Erstellt am 27. April 2014, 13:36

Steßl verteidigt Bankenabgabe. Finanzstaatssekretärin Sonja Steßl (SPÖ) verteidigt die Bankenabgabe gegen Kritik der Finanzbranche, deren Forderung nach Absenkung findet sie "unseriös".

Gesprächsbereit ist sie aber über den Wunsch der Großbanken nach einer Verbreiterung der Bankensteuer. Die Sparpolitik der Regierung verteidigt Steßl im Gespräch mit der APA. Die Steuerreformkommission soll "möglichst bald" die Arbeit aufnehmen.

Dass die Regierung ihre Sparpolitik - wie jüngst von den Grünen kritisiert - mit dem "Rasenmäher" erledigen würde, weist Steßl zurück. Immerhin setze man auch Offensivmaßnahmen und habe mit dem Abgabenänderungsgesetz auch "für mehr Steuergerechtigtkeit gesorgt", meint die SP-Politikerin: "Wir haben die Bankenabgabe erhöht, Einschränkungen bei Steuervorteilen für Konzerne vorgenommen und Gewinnverschiebungen in Steueroasen einen radikalen Riegel vorgeschoben."

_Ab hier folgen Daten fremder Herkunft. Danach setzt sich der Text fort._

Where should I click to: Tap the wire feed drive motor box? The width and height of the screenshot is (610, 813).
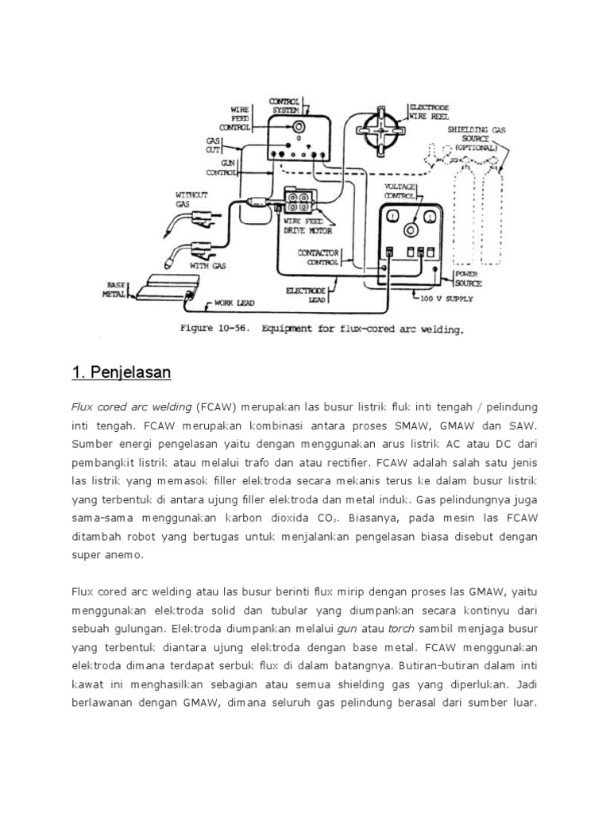pyautogui.click(x=301, y=202)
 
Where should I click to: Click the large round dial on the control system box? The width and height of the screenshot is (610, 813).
pyautogui.click(x=298, y=127)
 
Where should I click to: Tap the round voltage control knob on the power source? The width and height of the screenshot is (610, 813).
pyautogui.click(x=411, y=230)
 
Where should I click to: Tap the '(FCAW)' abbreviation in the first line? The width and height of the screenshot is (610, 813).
pyautogui.click(x=217, y=406)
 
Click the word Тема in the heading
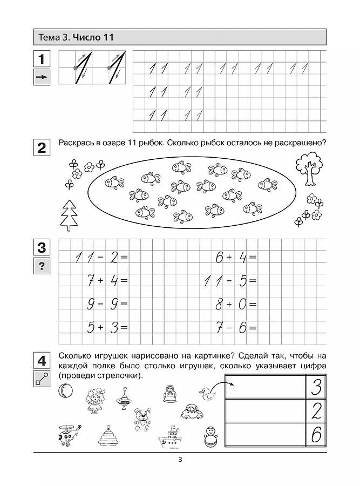coord(49,37)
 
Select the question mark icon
coord(42,266)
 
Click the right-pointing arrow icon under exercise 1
coord(42,78)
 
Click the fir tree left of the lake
coord(69,214)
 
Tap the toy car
coord(192,413)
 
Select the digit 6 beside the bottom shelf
coord(317,435)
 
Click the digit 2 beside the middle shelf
coord(317,411)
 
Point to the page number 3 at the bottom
coord(180,460)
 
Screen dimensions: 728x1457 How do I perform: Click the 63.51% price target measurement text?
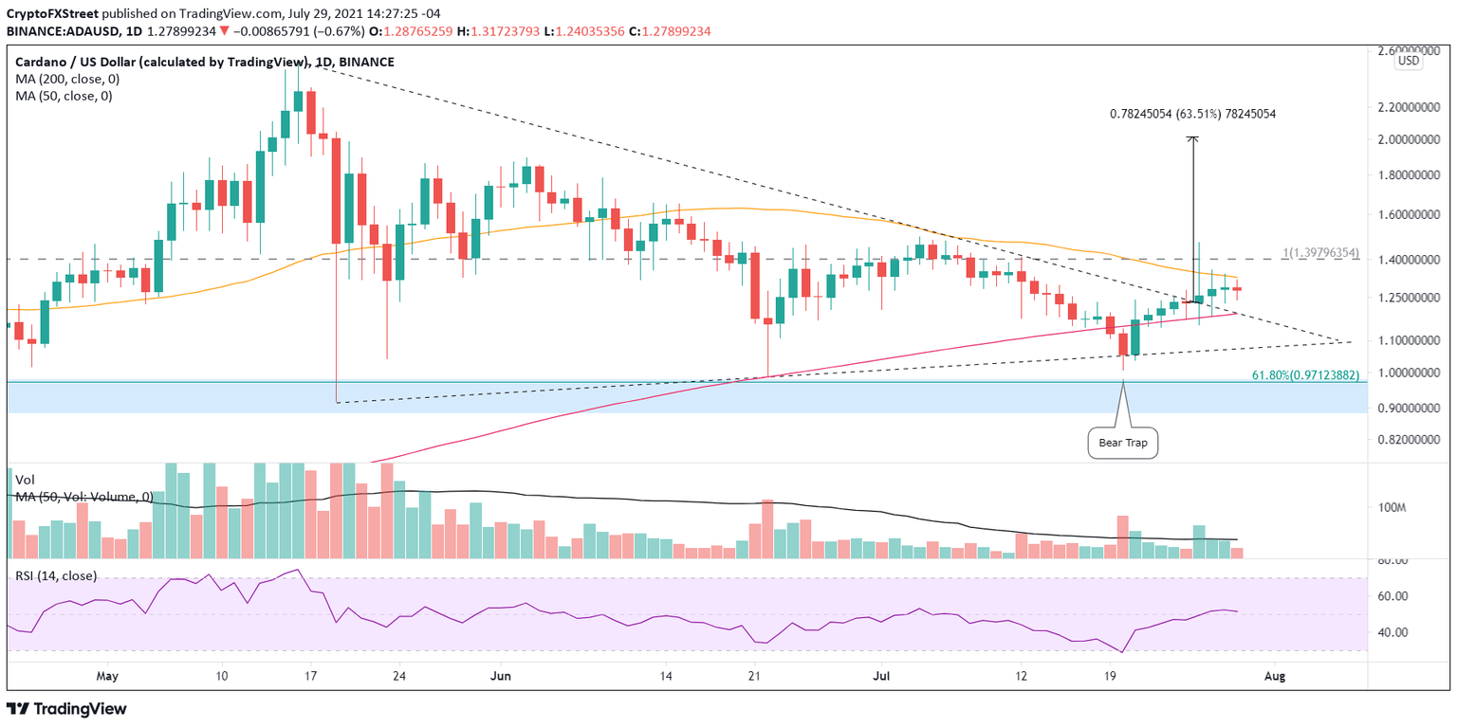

Die Bankenabgabe verteidigt Steßl denn auch gegen Kritik der Branchenvertreter. "Die Österreicherinnen und Österreicher haben den Banken in seiner sehr schweren Zeit geholfen und den Sektor stabilisiert", sagte Steßl im Gespräch mit der APA.

"Und jetzt fordern wir natürlich auch die Solidarität der Banken mit der Bevölkerung und für das Budget." Schon jetzt eine Senkung zu fordern, wo noch nicht einmal bekannt sei, wie viel Geld die heimischen Institute für den EU-Bankenfonds zahlen müssen, sei "unseriös". Zudem hätten die Banken auch so in den ersten drei Quartalen 2013 laut OeNB-Berechnungen 2,4 Mrd. Euro nach Steuern verdient.

Gesprächsbereit ist Steßl allerdings, was eine Verbreiterung der Bankenabgabe angeht, die derzeit nur von Instituten mit einer Bilanzsumme von mehr als einer Milliarde Euro bezahlt werden muss. Von etwa 800 Banken müssten nur etwa 60 die "Stabilitätsabgabe" zahlen. "Ich könnte mir durchaus vorstellen, dass man innerhalb des Sektors über eine andere Verteilung redet. Aber insgesamt muss die Bankenabgabe weiter das Gleiche einbringen."

Dass man beim Sparpaket von allen Ressorts eine "Kraftanstrengung" verlangt habe, sei zwar richtig. Aber es gebe im Budget auch Offensivmaßnahmen - etwa 500 Mio. Euro für ältere Arbeitnehmer und 200 Mio. Euro Lohnnebenkostensenkung.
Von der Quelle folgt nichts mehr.